Corrective Action(s): Contract the services of a professional pest control company and provide the report within one week.
Violation Score: 15

305 - Conditions observed that may allow entrance/harbouring/breeding of pests [s. 26(b),(c)]
Observation: The door to the premises has a 1 foot gap between the door and the floor. This can allow pests to enter the facility.
Corrective Action(s): Install a new door that does not have a gap underneath it AND has a door sweep installed to prevent the entry of rodents.
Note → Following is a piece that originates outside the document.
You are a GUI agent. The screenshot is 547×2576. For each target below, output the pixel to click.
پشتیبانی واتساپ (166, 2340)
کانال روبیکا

Follow up inspection in one week.
Violation Score: 9

502 - In operator’s absence, no staff on duty has FOODSAFE Level 1 or equivalent [s. 10(2)]
Observation: Repeat violation: None of the three staff onsite had FoodSafe Level 1 training.
Corrective Action(s): Provide proof that at least one staff member per shift has enrolled in FoodSafe Level 1 within one week. The requirement is that minimum one person onsite has FoodSafe level 1 or an equivalent course at all time.
Violation Score: 1

Follow Up to "Critical" Violations Noted on Previous Inspections (if applicable): No corrections entered
Comments

-A follow up inspection will take place in one week for the above-noted violations.

Hand sinks were supplied with hot and cold water, soap and paper towels.
All coolers were < 4 C.
All freezers were < -18 C.
Hot held foods were > 60 C.
Bleach sanitizer was measured at 100 ppm in the spray bottles and in the 3-compartment sink.
The storage room was well maintained and clean.
General sanitation was satisfactory.